==== SOURCE EXCERPT

# Online sharpening seminar April 1st- Basic Sharpening Q&A



## JBroida (Mar 27, 2012)

This coming sunday we will be holding our first Basic Sharpening Q&A online session. You can read more about it here. If you're interested in signing up, please shoot me an e-mail at [email protected]. Also, you can read more about the online sharpening seminars here:
http://www.japaneseknifeimports.com/online-sharpening-seminars


----------



## Eamon Burke (Mar 28, 2012)

I took Jon's trial seminar and he's very good at this. Eloquent, knowledgeable and concise; uber helpful. I advise anyone on the fence about this, if you are available, DO IT.


----------



## heirkb (Mar 28, 2012)

BurkeCutlery said:


> I took Jon's trial seminar and he's very good at this. Eloquent, knowledgeable and concise; uber helpful. I advise anyone on the fence about this, if you are available, DO IT.



Same here, except I was in the actual store. Jon's a cool guy and always willing to help. I'd take one of these if I wasn't planning on going to one in the future in the actual store.


----------



## Shinob1 (Mar 28, 2012)

Are there still spots available?


----------



## JBroida (Mar 28, 2012)

yes sir


----------



## JBroida (Mar 28, 2012)

========
==== DATA PROVIDED

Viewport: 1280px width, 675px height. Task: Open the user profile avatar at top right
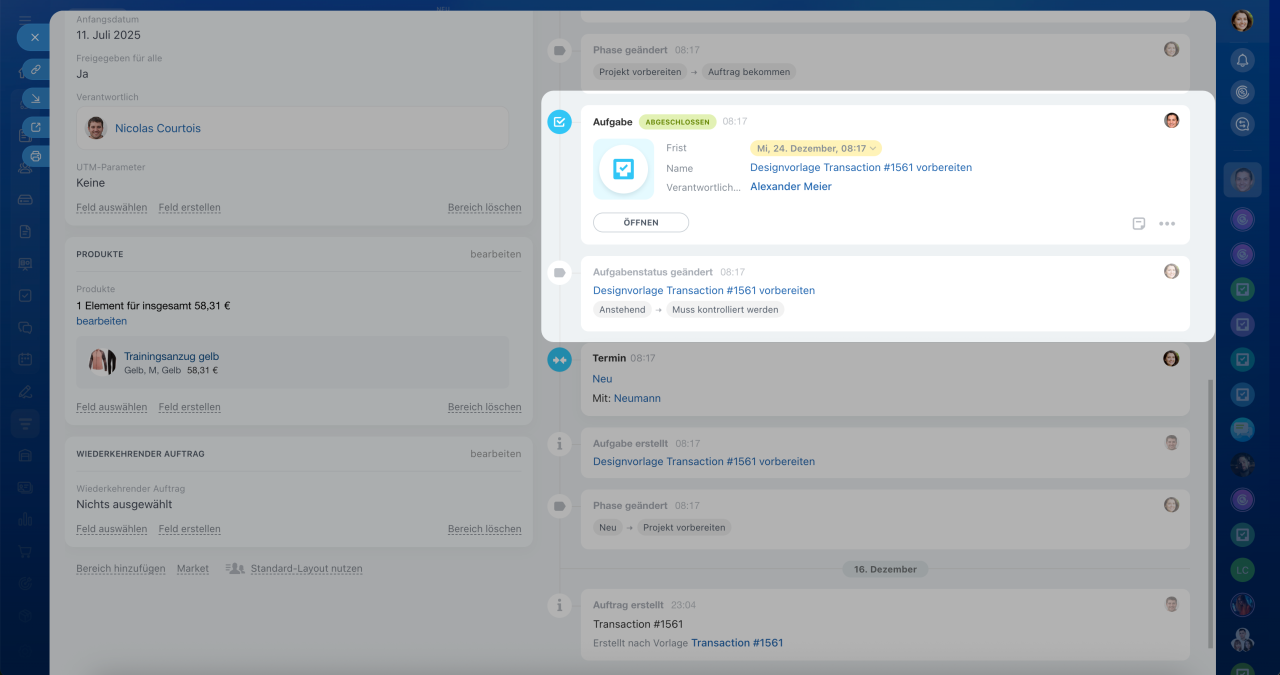tap(1242, 20)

========

• REQUIRED WORK:
(a) In the sharpening seminar thread, on what day of the week will the first Basic Sharpening Q&A online session be held?
(b) Write the next part of the sharpening seminar thread, picking up after its final line.
The lines after the thread are separate material.

• ANSWERS TO THE TASKS:
(a) Sunday.

(b)
also, for what its worth, the idea behind this class is that you can ask questions in real time and get in-depth answers with visual demonstrations, live troubleshooting, and general discussion on sharpening. If you're having trouble with something or there is something you just dont quite get yet, this would be a good class to resolve some of those issues in.


----------



## JBroida (Mar 30, 2012)

bump... last chance to sign up.. still some spaces left


----------



## JBroida (Mar 31, 2012)

ok... thats a wrap for signups. Invoices will be going out today. See those of you who signed up tomorrow.


----------



## VoodooMajik (Apr 1, 2012)

Next time!


----------



## daveb (Apr 3, 2012)

Well done and quite informative. Thanks for being so generous with your time.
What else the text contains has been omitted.